While every generation brings a unique perspective, I suspect Millennials will shape the workplace more than the workplace will shape them.

Their attitudes are deeply rooted in the times and ways they were raised and unlikely to change.

Their sheer numbers will make them difficult to ignore for long.

Their propensity to look for greener pastures if they determine their needs aren't being met will cause companies to rethink what they have to offer.

They won't settle for higher salary and they aren't interested in waiting around or 'paying their dues'.

Consequently, the basic work 'contract' is likely to be fundamentally altered to accommodate the question 'what's in this for me?'. Bruce Tulgan, in his book, "Not Everyone Gets a Trophy" provides a the perfect quote:

"They keep telling me, "Here's what you get in five years, ten years, twenty years..." but they expect me to come back to work tomorrow. What do I get tomorrow?


  1. I believe the line; "Will the business change you? Or will you change the workplace?" perfectly exemplifies Gen Y. Too often I hear from pundits that Gen Y is too lazy and is unwilling to 'revolt and protest' against the ills of society. However, I think these people fail to realize that Millennials have seen that the protests of the Baby Boom generation were not always successful, and have chosen to create a revolution from within the system.

    And to a large degree they have been incredibly successful: the election of President Obama, new ways to work, the ipod/iphone/imac revolution are all examples. Their most important contribution might be in the work world though where even 5 years ago it would have been unimaginable for a company to allow its employees to interact on Facebook or work from home. I think that companies who accept these new attitudes will be far ahead of the competition, and will lead us out of this recession.
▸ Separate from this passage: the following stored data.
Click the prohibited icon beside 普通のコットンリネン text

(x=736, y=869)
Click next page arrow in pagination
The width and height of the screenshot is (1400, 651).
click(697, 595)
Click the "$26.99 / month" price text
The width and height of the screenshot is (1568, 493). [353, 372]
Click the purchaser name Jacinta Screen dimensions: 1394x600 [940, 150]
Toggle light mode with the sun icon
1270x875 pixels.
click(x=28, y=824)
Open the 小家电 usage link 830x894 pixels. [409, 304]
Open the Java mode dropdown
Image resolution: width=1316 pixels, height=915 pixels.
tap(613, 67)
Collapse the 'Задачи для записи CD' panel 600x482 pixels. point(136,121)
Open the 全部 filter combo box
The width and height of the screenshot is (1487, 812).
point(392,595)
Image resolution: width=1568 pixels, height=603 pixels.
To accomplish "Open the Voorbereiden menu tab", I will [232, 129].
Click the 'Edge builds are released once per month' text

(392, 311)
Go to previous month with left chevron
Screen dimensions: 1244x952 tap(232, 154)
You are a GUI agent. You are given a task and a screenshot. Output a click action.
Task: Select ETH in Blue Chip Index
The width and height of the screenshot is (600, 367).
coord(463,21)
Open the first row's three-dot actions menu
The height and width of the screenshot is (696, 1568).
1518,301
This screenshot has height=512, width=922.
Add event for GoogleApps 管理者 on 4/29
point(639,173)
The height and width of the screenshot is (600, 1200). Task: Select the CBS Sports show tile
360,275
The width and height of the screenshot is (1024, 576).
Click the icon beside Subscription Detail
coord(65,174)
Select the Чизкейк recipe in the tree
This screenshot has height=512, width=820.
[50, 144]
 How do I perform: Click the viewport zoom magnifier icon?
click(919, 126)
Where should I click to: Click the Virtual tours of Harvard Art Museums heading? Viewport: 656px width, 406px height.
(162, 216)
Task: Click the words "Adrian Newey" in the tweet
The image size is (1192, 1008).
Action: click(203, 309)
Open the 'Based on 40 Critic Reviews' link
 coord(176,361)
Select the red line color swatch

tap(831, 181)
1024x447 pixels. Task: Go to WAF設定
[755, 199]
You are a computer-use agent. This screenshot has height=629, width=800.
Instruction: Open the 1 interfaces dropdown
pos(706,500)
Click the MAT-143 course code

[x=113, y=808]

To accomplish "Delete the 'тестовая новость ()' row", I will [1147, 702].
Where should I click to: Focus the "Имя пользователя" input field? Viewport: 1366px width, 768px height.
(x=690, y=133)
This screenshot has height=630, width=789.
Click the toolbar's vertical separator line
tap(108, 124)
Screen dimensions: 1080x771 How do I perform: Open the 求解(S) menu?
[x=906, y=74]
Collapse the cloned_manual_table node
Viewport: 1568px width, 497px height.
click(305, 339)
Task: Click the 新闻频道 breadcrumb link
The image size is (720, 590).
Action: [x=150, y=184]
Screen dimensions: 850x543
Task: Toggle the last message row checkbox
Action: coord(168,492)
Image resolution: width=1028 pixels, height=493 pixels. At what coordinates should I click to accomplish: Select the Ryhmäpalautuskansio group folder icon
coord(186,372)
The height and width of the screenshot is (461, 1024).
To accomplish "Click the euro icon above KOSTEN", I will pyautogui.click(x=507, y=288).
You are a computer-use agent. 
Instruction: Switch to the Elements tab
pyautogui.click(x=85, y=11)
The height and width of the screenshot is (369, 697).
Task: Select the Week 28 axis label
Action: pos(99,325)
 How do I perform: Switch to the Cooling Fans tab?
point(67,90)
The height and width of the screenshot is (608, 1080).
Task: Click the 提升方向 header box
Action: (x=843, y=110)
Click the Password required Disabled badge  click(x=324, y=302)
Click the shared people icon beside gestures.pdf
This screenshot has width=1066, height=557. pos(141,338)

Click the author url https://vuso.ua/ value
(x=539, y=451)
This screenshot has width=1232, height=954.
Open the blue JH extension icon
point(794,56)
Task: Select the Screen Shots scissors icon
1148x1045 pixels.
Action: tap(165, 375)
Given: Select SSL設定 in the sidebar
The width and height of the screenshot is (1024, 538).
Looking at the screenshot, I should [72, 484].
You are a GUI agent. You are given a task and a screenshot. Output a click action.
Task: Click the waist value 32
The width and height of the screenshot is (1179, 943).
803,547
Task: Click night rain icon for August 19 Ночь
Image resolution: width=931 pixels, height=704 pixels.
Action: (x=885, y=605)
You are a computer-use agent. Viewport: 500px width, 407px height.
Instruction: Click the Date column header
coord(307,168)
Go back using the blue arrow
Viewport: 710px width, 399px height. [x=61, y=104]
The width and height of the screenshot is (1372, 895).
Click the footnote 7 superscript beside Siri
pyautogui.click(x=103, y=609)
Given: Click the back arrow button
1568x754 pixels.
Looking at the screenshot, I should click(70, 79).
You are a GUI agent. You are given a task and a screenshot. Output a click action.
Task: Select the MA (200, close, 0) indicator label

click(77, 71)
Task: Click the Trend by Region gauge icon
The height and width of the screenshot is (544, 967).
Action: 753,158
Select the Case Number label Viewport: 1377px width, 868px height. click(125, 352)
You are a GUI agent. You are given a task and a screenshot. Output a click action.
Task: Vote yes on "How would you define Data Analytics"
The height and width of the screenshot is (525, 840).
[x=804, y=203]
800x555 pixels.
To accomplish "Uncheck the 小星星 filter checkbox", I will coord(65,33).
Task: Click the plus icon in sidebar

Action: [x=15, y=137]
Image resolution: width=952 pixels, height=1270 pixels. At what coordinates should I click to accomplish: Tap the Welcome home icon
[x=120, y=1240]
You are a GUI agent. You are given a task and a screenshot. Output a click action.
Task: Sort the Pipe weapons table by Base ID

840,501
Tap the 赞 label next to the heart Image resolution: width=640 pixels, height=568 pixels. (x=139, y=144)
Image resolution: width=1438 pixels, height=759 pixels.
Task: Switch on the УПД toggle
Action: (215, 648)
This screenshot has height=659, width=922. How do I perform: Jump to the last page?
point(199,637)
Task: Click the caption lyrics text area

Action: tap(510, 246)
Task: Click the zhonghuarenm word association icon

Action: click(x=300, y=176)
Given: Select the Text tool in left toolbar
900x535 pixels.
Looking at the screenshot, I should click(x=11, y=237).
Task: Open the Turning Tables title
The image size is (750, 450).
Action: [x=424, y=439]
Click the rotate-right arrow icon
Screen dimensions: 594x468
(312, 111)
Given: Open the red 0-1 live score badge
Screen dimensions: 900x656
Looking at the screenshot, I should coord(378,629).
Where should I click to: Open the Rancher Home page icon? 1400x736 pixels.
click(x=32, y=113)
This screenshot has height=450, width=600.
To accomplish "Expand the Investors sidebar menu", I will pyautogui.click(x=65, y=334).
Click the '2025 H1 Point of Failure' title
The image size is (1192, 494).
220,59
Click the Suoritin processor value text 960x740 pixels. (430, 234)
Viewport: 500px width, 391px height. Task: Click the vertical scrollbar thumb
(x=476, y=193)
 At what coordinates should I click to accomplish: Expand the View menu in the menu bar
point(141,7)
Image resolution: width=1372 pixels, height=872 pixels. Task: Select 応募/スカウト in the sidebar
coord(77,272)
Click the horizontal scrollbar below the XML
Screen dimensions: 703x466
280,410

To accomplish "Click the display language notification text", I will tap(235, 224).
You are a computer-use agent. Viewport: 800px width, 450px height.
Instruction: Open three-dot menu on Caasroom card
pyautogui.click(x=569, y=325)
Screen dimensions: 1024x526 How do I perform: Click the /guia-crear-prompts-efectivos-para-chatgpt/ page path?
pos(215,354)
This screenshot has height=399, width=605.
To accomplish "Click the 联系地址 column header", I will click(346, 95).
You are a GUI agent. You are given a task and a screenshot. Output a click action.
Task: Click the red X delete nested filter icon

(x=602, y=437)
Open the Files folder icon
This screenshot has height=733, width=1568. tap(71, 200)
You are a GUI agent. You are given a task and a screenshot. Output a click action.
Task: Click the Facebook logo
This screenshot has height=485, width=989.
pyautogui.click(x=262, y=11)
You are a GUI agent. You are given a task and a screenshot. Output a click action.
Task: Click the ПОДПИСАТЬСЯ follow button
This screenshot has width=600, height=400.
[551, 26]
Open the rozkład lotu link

  2. I am a 24 year old grad student, and I already know I prioritize the family I don't yet have over work-- this doesn't mean I will shirk responsibilities, but it does mean that, once I get to a level where I am paid an amount that will guarantee a comfortable life, while also being intellectually challenged by my job, I will be satisfied. I have no desire to be at the top of the corporate food chain, and while it would be nice to be rich, my idea of success is based more on human bonds than on the big house, nice suit, and 90 hour work week. Some of my friends, though, are looking to big firms in places like New York City, where their primary goals are money and making partner-- so not everyone is as stereotypical millenial as I am. We're still a mix, but for me, becoming the "boss" isn't as important as making time for family. We all have different priorities, and I don't think that any individual is neccessarily more correct in their priorities than anyone else.

  3. Millennials Rock! As a Boomer who spends his time helping people "work and play well with others", I have observed members of the other generations wanting to change the world of work for the better and seeking more "work/life balance". However, until the Millennials showed up, it was business as usual. I do believe that listening to Millennials will give organizations a competitive advantage.

  4. Carol

    Yet again a great post. I too have found this generation are more social minded and really "care" about collobrative success and work/life balance.

    I think for some Xers this can be very difficult to understand and adapt too since it is an alien way of thinking.

    Managers need to remember that what makes them tick may not make their young employees tick and create more opne and collabrative processes.

    I have found that most companies have very youth "unfriendly" policies and wrote a recent blog post on it ( link below if anyone wants to read it )

    Thanks so much for your great work once again.